Roberto prévient ses étudiants qu’ils auront quelque 2000 pages à lire obligatoirement, avec un paquet encore plus important en option fortement conseillée, tout cela avant de s’attaquer à une sorte de thèse de fin d’études. Sur ce, l’attention des étudiants est attirée par ce qui se passe sous les fenêtres de la salle. On apprend rapidement qu’une jeune femme a été assassinée (violée, rouée de coups, tailladée et étranglée, un papier annonçant que les femmes de sa sorte doivent mourir. Quelle sorte ?) C’est là que Roberto intervient.


L’enquête ? La police est certes au travail, mais on la voit peu et semble complètement démunie. Roberto n’a aucun mal à être admis sur la scène de crime, puis à obtenir des renseignements du commissaire chargé de l’enquête. Au commissariat, Roberto entend une femme se présenter, donner ses coordonnées, au mépris de toute notion de discrétion. Puis, Roberto est reçu par le médecin chargé de l’autopsie à qui il subtilise tranquillement une pièce à conviction. Bref, Ricardo se propulse enquêteur en chef sans la moindre opposition. Quant à sa motivation, elle tient au fait que le meurtre a été commis sous ses fenêtres. Et puisqu’il est question d’hypothèses, celle que le meurtre n’ait pas été commis à cet endroit et à ce moment-là n’est jamais abordée. Pour quelqu’un comme Roberto qui affirme avec force que pour un juge (qui n’apprend les faits qu’en tout dernier et ne peut se fier à aucun témoignage), ce sont les détails qui comptent, l’impression est plutôt négative.


Des pistes, Roberto en trouve. La jeune femme assassinée était serveuse dans le café juste en face de la fac de Droit. Il réussit à trouver sa sœur Laura (la charmante Calu Rivero) à qui il présente la chainette avec un papillon trouvée au cou de sa sœur. Laura en état de choc ? Voir. Quant au papillon, elle affirme ne l’avoir jamais vu…

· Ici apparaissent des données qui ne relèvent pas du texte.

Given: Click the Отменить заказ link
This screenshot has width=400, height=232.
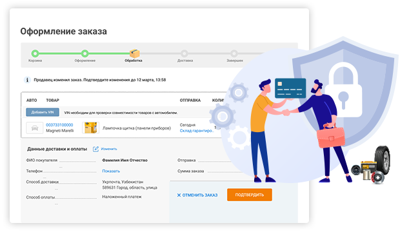Looking at the screenshot, I should coord(200,195).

Le film tourne rapidement à une sorte d’affrontement (de défi) entre Roberto et Gonzalo. Gonzalo est jeune, sûr de son idée de la Justice (au service des puissants) et provocateur. Pour Roberto, aucun doute, Gonzalo est l'assassin. D’ailleurs, les indices s’accumulent. Franchement, on se demande pourquoi un homme aussi expérimenté fonce dans cette direction. L’alibi de Gonzalo ? Roberto lui-même !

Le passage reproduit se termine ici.